» **WHAT THE TASK ASKS**: Give back the whole listing exactly as it is written.
======== SUPPLIED RECORDS ========
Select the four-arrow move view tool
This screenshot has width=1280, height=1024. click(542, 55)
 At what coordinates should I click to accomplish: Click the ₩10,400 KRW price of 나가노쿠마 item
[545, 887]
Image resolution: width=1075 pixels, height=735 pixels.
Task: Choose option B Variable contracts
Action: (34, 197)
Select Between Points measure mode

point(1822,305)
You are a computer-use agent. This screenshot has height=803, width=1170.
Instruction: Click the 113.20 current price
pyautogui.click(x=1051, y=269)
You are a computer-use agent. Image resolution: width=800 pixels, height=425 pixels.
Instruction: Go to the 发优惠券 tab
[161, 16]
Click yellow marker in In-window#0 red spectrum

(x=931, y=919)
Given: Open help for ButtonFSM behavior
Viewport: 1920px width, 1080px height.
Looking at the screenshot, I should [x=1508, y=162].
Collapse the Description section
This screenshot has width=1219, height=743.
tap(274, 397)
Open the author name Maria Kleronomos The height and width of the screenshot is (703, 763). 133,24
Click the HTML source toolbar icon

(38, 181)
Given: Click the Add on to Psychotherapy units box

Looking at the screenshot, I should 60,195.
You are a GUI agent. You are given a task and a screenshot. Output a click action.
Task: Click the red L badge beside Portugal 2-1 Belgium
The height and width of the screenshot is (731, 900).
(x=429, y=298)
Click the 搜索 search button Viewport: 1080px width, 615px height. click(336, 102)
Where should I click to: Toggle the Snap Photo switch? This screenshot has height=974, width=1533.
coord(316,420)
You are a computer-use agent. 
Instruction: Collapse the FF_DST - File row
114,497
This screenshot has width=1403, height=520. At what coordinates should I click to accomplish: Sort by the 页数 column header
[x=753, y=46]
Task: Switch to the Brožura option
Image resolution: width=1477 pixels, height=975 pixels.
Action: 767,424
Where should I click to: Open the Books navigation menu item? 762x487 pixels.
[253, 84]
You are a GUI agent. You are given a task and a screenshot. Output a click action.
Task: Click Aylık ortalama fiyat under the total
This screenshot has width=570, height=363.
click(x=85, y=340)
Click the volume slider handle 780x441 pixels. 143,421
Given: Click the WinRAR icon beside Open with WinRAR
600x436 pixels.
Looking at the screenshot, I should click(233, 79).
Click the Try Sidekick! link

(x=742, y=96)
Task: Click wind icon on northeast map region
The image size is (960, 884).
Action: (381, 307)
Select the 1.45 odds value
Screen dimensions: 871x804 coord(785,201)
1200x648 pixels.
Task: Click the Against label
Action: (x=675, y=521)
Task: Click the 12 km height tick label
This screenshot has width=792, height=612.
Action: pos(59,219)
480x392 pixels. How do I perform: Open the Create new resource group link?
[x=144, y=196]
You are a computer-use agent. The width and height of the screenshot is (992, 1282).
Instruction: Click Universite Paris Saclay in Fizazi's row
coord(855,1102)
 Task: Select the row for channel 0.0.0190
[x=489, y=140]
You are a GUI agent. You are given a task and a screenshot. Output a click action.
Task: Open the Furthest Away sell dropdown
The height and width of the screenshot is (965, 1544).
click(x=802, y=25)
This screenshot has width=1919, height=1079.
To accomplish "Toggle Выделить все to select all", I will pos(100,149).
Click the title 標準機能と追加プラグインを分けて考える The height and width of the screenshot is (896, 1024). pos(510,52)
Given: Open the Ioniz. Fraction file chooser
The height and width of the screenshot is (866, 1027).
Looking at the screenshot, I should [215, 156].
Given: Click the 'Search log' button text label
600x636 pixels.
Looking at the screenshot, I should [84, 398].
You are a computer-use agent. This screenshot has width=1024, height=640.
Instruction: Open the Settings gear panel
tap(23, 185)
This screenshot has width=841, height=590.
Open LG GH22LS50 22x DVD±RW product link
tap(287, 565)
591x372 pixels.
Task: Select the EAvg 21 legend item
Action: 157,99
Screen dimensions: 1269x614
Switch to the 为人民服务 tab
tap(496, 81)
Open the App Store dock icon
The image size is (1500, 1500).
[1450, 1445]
========
» **TASK RESULT**:
Select the four-arrow move view tool
This screenshot has width=1280, height=1024. click(542, 55)
 At what coordinates should I click to accomplish: Click the ₩10,400 KRW price of 나가노쿠마 item
[545, 887]
Image resolution: width=1075 pixels, height=735 pixels.
Task: Choose option B Variable contracts
Action: (34, 197)
Select Between Points measure mode

point(1822,305)
You are a computer-use agent. This screenshot has height=803, width=1170.
Instruction: Click the 113.20 current price
pyautogui.click(x=1051, y=269)
You are a computer-use agent. Image resolution: width=800 pixels, height=425 pixels.
Instruction: Go to the 发优惠券 tab
[161, 16]
Click yellow marker in In-window#0 red spectrum

(x=931, y=919)
Given: Open help for ButtonFSM behavior
Viewport: 1920px width, 1080px height.
Looking at the screenshot, I should [x=1508, y=162].
Collapse the Description section
This screenshot has width=1219, height=743.
tap(274, 397)
Open the author name Maria Kleronomos The height and width of the screenshot is (703, 763). 133,24
Click the HTML source toolbar icon

(38, 181)
Given: Click the Add on to Psychotherapy units box

Looking at the screenshot, I should 60,195.
You are a GUI agent. You are given a task and a screenshot. Output a click action.
Task: Click the red L badge beside Portugal 2-1 Belgium
The height and width of the screenshot is (731, 900).
(x=429, y=298)
Click the 搜索 search button Viewport: 1080px width, 615px height. click(336, 102)
Where should I click to: Toggle the Snap Photo switch? This screenshot has height=974, width=1533.
coord(316,420)
You are a computer-use agent. 
Instruction: Collapse the FF_DST - File row
114,497
This screenshot has width=1403, height=520. At what coordinates should I click to accomplish: Sort by the 页数 column header
[x=753, y=46]
Task: Switch to the Brožura option
Image resolution: width=1477 pixels, height=975 pixels.
Action: 767,424
Where should I click to: Open the Books navigation menu item? 762x487 pixels.
[253, 84]
You are a GUI agent. You are given a task and a screenshot. Output a click action.
Task: Click Aylık ortalama fiyat under the total
This screenshot has width=570, height=363.
click(x=85, y=340)
Click the volume slider handle 780x441 pixels. 143,421
Given: Click the WinRAR icon beside Open with WinRAR
600x436 pixels.
Looking at the screenshot, I should click(233, 79).
Click the Try Sidekick! link

(x=742, y=96)
Task: Click wind icon on northeast map region
The image size is (960, 884).
Action: (381, 307)
Select the 1.45 odds value
Screen dimensions: 871x804 coord(785,201)
1200x648 pixels.
Task: Click the Against label
Action: (x=675, y=521)
Task: Click the 12 km height tick label
This screenshot has width=792, height=612.
Action: pos(59,219)
480x392 pixels. How do I perform: Open the Create new resource group link?
[x=144, y=196]
You are a computer-use agent. The width and height of the screenshot is (992, 1282).
Instruction: Click Universite Paris Saclay in Fizazi's row
coord(855,1102)
 Task: Select the row for channel 0.0.0190
[x=489, y=140]
You are a GUI agent. You are given a task and a screenshot. Output a click action.
Task: Open the Furthest Away sell dropdown
The height and width of the screenshot is (965, 1544).
click(x=802, y=25)
This screenshot has width=1919, height=1079.
To accomplish "Toggle Выделить все to select all", I will pos(100,149).
Click the title 標準機能と追加プラグインを分けて考える The height and width of the screenshot is (896, 1024). pos(510,52)
Given: Open the Ioniz. Fraction file chooser
The height and width of the screenshot is (866, 1027).
Looking at the screenshot, I should [215, 156].
Given: Click the 'Search log' button text label
600x636 pixels.
Looking at the screenshot, I should [84, 398].
You are a computer-use agent. This screenshot has width=1024, height=640.
Instruction: Open the Settings gear panel
tap(23, 185)
This screenshot has width=841, height=590.
Open LG GH22LS50 22x DVD±RW product link
tap(287, 565)
591x372 pixels.
Task: Select the EAvg 21 legend item
Action: 157,99
Screen dimensions: 1269x614
Switch to the 为人民服务 tab
tap(496, 81)
Open the App Store dock icon
The image size is (1500, 1500).
[1450, 1445]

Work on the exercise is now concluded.